Avec autant de sincérité que de mauvaise foi, Jean Giono, qui s’était flatté auprès de Louis Brun d’être plus « malin » que ses éditeurs, plaide une fois encore auprès de Gaston Gallimard en faveur du partage de son œuvre entre deux éditeurs. Nous donnons ici l’intégralité de sa lettre du 21 mai 1949 [1] :
le début de sa carrière littéraire.
Le partage entre Grasset et Gallimard
Rappelons qu’en mai 1928, Giono avait signé avec Grasset un contrat pour trois romans, dont Colline, le premier publié.

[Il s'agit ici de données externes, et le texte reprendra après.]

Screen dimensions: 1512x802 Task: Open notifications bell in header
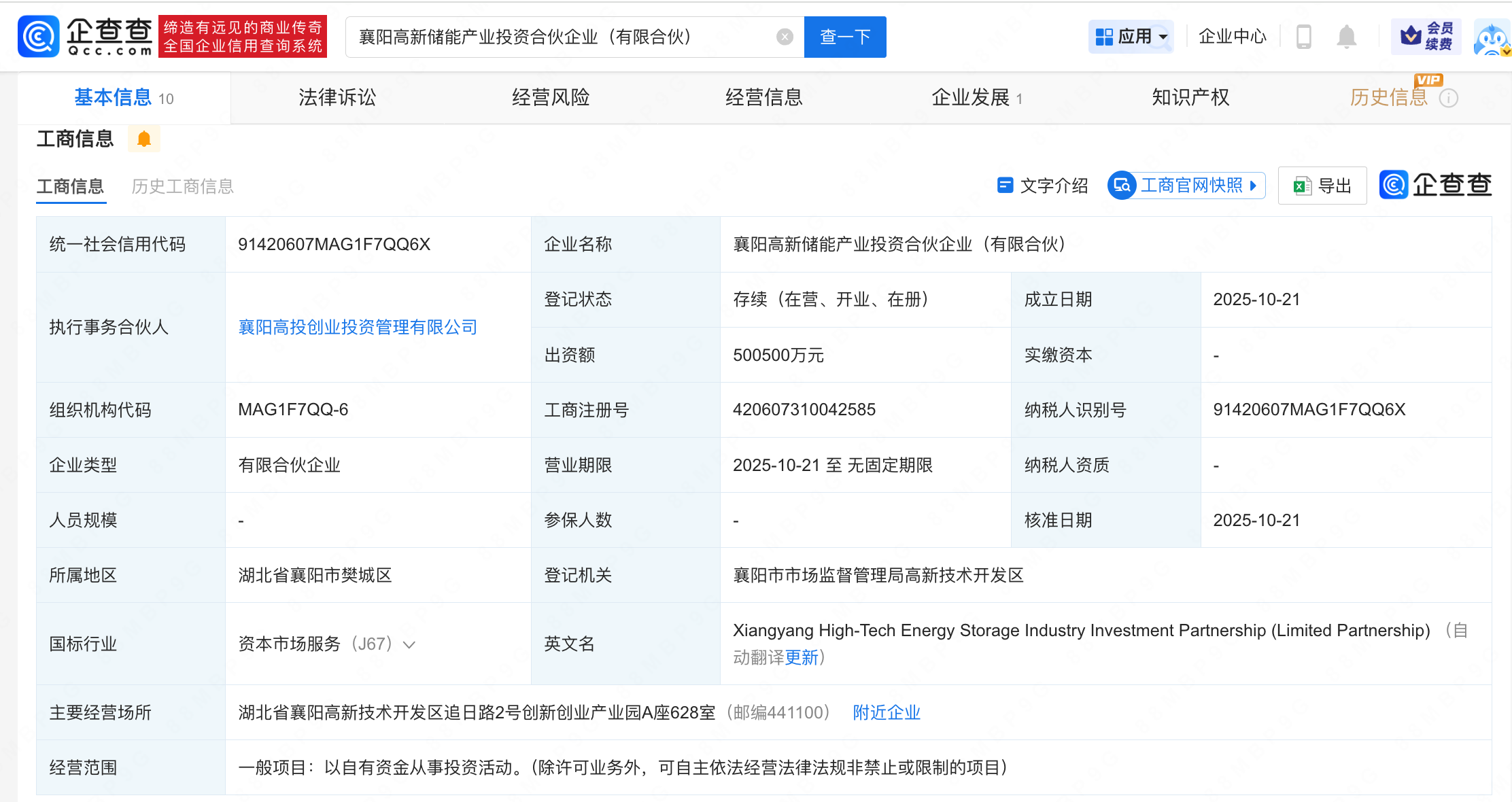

Mais dès le mois de juin suivant, après que Jean Paulhan eut attiré son attention sur ce nouvel écrivain très prometteur dont personne ne sait rien, Gaston Gallimard écrit à Giono pour lui proposer de devenir son éditeur dès qu’il sera libre de ses engagements vis-à-vis de Grasset. En octobre 1928, avant même la publication de Colline chez Grasset, Giono signe en secret un contrat avec la NRF, qui prendra effet après la parution des deux autres romans qu’il doit encore à Grasset. En novembre 1930, alors qu’en moins de deux ans il est devenu un écrivain célèbre et qui compte, Giono signe, le 17, un nouveau contrat avec Grasset pour « les trois prochains ouvrages qu’il écrira » et le 28, avec Gallimard, un contrat pour ses
« six prochains romans ». Naturellement, chacun des deux éditeurs ignore l’existence du traité signé avec son concurrent. L’affaire des « deux contrats » éclate au printemps 1931, quand Europe demande à Giono à quel éditeur appartiennent les droits du Grand Troupeau, que la revue s’apprête à prépublier. « Gallimard », répond-il sans ambiguïté. Fureur de Grasset, qui veut porter plainte pour escroquerie et renvoyer Giono devant un tribunal correctionnel. Pour justifier ce « double contrat », Giono a un argument : ses besoins financiers. À Louis Brun, son directeur littéraire chez Grasset, il écrit le 29 avril 1931 :
« Il n’a jamais été question pour moi de quitter la maison Grasset, mais seulement d’établir un partage, et grâce à ce partage vivre avec ma famille sans avoir le souci des fins de mois qui durent trois semaines ».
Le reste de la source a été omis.